Ryan berpikir ucapan Adit benar. Ia dan Aurel berjalan terlalu cepat hingga ia tidak bisa menelisik perasaannya terlalu jauh. Ia dibayang-bayangi kenyataan Aurel yang memegang pisau dan hampir bunuh diri. Yang ada dalam pikirannya hanyalah bagaimana menyelamatkan Aurel, bagaimana membuat Aurel kembali bersemangat hidup. Ryan bahkan tidak terlalu memprioritaskan dirinya sejak Aurel datang ke hidupnya. Hidupnya hanya tentang Aurel, Aurel dan Aurel. Ibu selalu menasihatinya—saat dirinya sedang tidak bersama Aurel—bahwa Ryan tidak perlu berusaha terlalu keras untuk Aurel. Bagaimana pun Ryan masih anak SMA yang seharusnya tidak terlalu bertanggung jawab penuh seperti layaknya seorang suami. Ibu menganggapnya masih terlalu muda untuk bertanggung jawab. Ryan tidak pernah memikirkan hal itu, namun sekarang ia memikirkannya.
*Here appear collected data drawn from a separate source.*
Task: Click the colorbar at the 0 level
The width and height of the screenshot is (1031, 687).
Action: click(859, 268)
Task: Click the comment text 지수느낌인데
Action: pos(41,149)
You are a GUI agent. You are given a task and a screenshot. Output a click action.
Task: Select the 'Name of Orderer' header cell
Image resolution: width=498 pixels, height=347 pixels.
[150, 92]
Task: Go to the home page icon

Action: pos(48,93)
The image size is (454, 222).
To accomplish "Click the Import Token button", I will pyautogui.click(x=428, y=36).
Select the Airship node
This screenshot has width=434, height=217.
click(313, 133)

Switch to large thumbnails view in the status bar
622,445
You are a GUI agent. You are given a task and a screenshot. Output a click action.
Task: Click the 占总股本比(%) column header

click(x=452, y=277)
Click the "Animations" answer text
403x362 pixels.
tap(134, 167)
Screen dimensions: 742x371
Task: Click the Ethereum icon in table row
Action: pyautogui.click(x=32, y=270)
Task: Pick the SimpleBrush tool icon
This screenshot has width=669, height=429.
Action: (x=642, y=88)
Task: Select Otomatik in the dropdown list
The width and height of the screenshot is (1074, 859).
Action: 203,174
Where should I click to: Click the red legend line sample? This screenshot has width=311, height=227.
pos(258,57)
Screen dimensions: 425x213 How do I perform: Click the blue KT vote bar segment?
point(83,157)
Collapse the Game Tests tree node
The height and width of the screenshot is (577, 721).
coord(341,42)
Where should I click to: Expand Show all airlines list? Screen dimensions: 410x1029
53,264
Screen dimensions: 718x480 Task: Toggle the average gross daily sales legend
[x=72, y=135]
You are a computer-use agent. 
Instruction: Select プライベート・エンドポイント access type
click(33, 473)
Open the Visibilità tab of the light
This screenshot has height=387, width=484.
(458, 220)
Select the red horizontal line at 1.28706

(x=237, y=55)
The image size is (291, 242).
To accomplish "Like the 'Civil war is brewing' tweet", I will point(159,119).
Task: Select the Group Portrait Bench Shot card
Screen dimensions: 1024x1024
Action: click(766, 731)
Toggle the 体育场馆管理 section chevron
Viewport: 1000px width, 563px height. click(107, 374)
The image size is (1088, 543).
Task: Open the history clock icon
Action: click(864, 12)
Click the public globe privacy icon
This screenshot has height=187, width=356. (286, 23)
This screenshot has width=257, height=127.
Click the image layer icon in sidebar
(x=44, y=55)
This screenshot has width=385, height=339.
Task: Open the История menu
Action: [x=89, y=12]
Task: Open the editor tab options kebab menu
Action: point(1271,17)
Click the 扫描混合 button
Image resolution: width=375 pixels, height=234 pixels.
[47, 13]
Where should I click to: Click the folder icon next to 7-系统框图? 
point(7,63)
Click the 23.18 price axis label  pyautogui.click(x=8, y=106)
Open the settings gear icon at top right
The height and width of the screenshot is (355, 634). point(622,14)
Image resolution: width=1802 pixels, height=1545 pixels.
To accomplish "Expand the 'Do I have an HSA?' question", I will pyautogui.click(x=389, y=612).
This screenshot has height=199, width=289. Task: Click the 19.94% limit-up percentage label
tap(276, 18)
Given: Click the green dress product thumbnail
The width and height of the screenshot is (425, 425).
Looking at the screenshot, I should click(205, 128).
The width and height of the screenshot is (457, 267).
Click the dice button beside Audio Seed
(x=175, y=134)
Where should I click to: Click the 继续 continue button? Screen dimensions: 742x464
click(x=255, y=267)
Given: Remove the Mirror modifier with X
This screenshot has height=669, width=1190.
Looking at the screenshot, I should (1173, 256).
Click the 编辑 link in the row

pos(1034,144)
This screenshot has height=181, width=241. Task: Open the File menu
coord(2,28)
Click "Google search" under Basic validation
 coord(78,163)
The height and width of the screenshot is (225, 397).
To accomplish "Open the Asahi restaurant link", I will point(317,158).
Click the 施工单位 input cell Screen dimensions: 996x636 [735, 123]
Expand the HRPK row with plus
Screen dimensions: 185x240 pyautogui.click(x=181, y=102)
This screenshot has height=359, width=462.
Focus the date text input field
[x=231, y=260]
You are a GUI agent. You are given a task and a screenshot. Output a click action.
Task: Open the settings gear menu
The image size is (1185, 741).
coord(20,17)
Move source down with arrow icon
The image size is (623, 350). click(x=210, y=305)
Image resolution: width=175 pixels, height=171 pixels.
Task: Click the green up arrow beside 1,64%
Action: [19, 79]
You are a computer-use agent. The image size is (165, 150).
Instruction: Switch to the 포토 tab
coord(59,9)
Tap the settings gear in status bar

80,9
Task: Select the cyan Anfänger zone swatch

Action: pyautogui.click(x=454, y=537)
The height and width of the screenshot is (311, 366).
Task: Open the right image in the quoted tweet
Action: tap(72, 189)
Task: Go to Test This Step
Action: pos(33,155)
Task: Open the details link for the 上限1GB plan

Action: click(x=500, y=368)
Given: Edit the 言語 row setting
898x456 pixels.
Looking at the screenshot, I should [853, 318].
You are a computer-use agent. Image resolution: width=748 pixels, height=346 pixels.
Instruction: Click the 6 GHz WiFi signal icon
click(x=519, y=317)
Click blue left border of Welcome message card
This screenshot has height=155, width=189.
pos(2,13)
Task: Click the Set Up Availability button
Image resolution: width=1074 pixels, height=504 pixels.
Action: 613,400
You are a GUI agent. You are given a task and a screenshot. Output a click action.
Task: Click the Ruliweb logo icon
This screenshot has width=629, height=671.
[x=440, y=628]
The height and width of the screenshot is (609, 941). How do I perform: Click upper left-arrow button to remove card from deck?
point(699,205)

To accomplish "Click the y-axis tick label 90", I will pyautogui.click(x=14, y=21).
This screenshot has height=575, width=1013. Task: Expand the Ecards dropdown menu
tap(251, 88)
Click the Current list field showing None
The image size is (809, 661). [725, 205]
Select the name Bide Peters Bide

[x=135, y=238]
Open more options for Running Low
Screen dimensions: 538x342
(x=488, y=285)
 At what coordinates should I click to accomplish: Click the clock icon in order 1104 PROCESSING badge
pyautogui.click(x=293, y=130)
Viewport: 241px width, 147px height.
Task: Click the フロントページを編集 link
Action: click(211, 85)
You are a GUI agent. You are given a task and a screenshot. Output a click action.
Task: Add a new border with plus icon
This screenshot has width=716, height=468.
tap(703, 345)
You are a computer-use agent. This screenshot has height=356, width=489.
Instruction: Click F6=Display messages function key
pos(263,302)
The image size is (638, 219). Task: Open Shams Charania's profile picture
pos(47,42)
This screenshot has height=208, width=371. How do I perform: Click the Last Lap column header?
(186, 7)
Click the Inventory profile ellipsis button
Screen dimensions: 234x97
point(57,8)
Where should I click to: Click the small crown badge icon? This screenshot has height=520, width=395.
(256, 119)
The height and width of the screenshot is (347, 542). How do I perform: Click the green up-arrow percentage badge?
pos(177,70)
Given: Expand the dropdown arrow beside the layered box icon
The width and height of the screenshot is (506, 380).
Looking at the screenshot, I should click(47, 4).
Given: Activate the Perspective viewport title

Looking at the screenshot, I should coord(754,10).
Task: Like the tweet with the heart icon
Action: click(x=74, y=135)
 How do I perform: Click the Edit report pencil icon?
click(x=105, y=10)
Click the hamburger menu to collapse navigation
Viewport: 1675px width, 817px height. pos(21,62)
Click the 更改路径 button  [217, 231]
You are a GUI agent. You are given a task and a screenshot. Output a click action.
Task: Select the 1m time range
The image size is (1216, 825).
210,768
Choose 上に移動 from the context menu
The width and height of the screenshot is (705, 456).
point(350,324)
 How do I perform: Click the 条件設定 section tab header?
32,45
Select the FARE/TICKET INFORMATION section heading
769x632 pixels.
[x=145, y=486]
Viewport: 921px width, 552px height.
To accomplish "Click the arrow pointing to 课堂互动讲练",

Apa perasaannya untuk Aurel? Kasihan? Khawatir? Atau memang cinta?

Ryan seperti tidak bisa bernafas. Apalagi sejak Alden datang—calon tunangan yang tidak disukai Aurel datang, ia tidak berhenti membandingkan dirinya sendiri dengan orang itu. Alden sempurna—sedangkan dirinya? Rasanya tidak mungkin jika Aurel dalam keadaan normal perempuan itu akan memilihnya. Iya, kan?

Ryan ingin berteriak rasanya memecahkan kebingungan dalam pikirannya.

"Yan, Ryan." panggil Natasha berlari ke arahnya sambil tersenyum lebar—sepertinya membawa kabar baik. Namun saat itu ia melihat seseorang tak sengaja menangkis ke arah Natasha. Ryan segera menarik pergelangan Natasha agar tidak terkena bola itu. Namun Natasha kehilangan keseimbangan sehingga mau tidak mau Ryan harus merengkuhnya. Semua terjadi begitu cepat, Natasha pun sama terkejutnya.

Ryan melepas pelukannya dan bertanya. "Lo baik-baik aja, Nat?"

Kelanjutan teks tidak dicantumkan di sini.